Turkish farmers cut water use with drones
- June 30, 2025
- William Payne

Turkish farmers are employing drones to battle drought and sudden flooding. Small and medium-sized farmers in the country’s rice growing Gönen region are adopting drones to address water scarcity and operational inefficiency.
Turkey is grappling with a significant water challenge: 186 of its 240 lakes have vanished in just 60 years. The Gönen region is the country’s rice basket, and is being hit by swings between extremes. Periods of costly irrigation and sudden rains can leave fields too muddy for tractors, while overall water shortages threaten yields.
“When the field is wet, tractors can’t access it until the ground dries,” said rice farmer Recep Gökmen. That sometimes meant waiting up to fifteen days, missing spraying windows and losing productivity.
“With traditional methods, whenever applications overlapped, parts of the crop would burn or get damaged,” said Hüseyin Armağan, a local rice farmer who manages 110 hectares of rice paddies in a family farm. Heavy machinery often crushes seedlings, chemicals can be wasted through drift. Finding enough skilled hands each season can also be a constant struggle.
Turkey’s agriculture sector consumes about 70% of the nation’s water. Layered atop rising energy and input costs, and unpredictable market prices, small producers face razor-thin margins. All these pressures have pushed local farmers to reconsider traditional methods, and seek out new solutions.
Both Gökmen and Armağan have adopted the XAG P100 Pro fully autonomous agricultural drone to improve efficiency on their farms. It is capable of precise spraying, fertiliser spreading, and seeding. It has a foldable design, a 50-kilogram payload, and simple smartphone controls.
For the Gökmens, the transition to drones marked a major shift. Recep’s Gökmens’ son, Özgür, is gradually taking over the farm from his father, and has embraced the drone’s technology. “I put in the settings, and it just does its job — no intervention needed while it’s flying. And when the spraying is finished, it lands exactly where it took off,” Özgür said. This workflow shift has ended exhausting late nights and the scramble for seasonal labour during peak periods.
For Armağan, what once took days now finishes in hours, no matter the field’s size or slope. The XAG drone can safely fly under power lines and over uneven ground. “Before, if it rained, we couldn’t get into the field for a week or more. Now, after just a day or two, the drone can be out applying exactly the right amounts, right where needed. We don’t waste time or resources any more,” he said.

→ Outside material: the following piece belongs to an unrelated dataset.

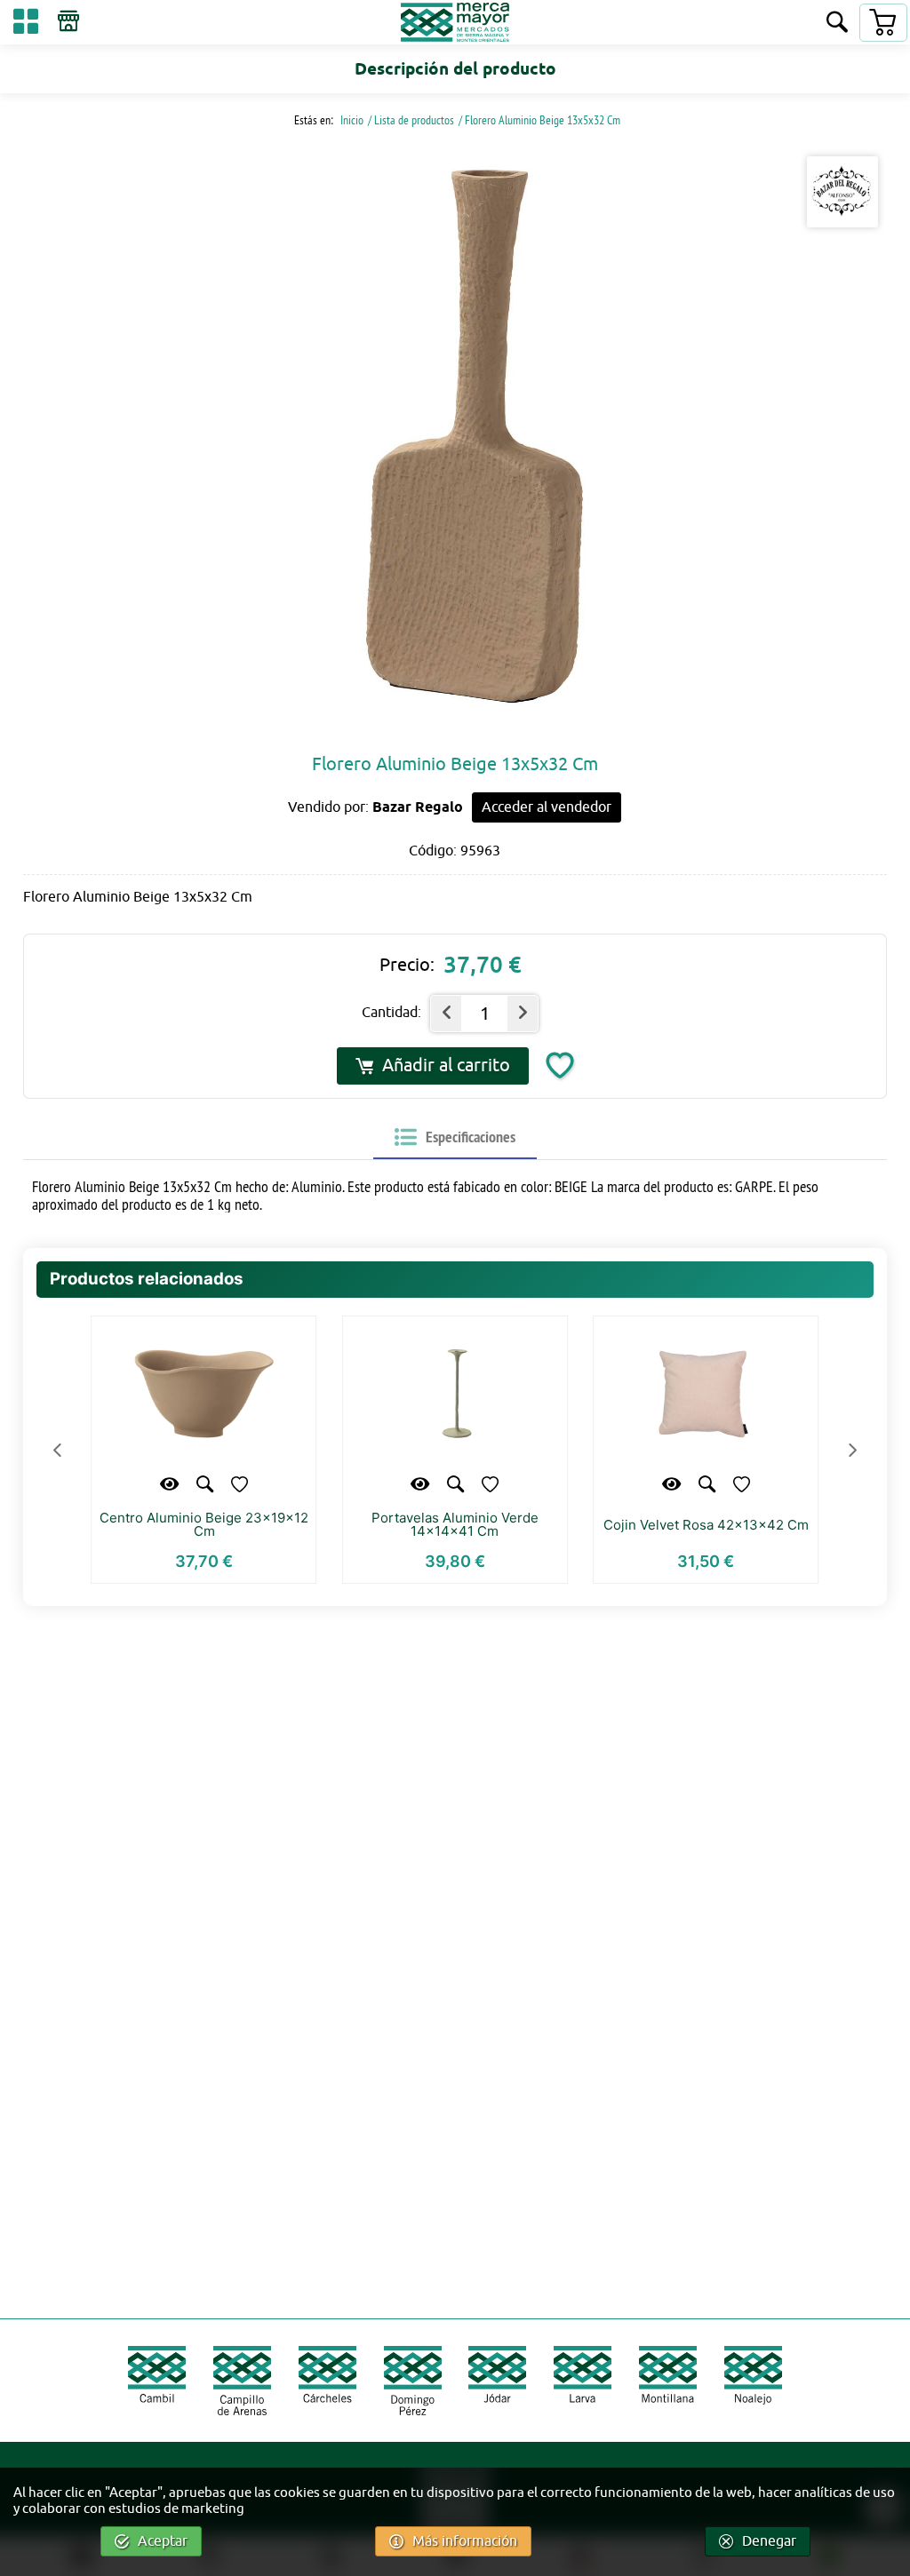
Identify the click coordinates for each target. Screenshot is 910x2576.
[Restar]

Resource savings have been significant. With conventional tractor sprayers, water use on a single decare (1 decare equals 0.1 hectare) was up to 40 litres. Now the drone needs just 1 to 5 litres. Pesticide use is nearly halved, from as much as 100 grams per decare, down to just 40 to 60 grams. Fertiliser and seed are spread with precision, stopping the waste and loss that previously happened at the edges or due to wind drift.
Labour demands have shrunk as well. Where both families once relied on hired workers and long hours, these same fields now require just one or two experienced operators. “Two people do all the work in this business now,” said Özgür. Older and younger members of the family farm can now collaborate, but with far less physical strain and clock pressure.
Personal exposure to chemicals has also decreased significantly. Crops are healthier, with no more trampling, missed patches, or burnt seedlings. “You simply see less waste and less damage,” Armağan said. “And the drone’s coverage is always uniform.”
For rural communities like Gönen, this means a better standard of living and renewed optimism. Young people are now less likely to leave farming for city jobs, since agriculture offers high-tech tools and increased profitability. Fields are cleaner and yields are rising. Armağan estimates his yields have increased by about 10 percent — a substantial gain when working hundreds of hectares.
“In terms of labour, fuel, and everything else, you win in agriculture,” said Recep. “It gives us confidence: there are no leftovers, no shortages—everything lands where it should.”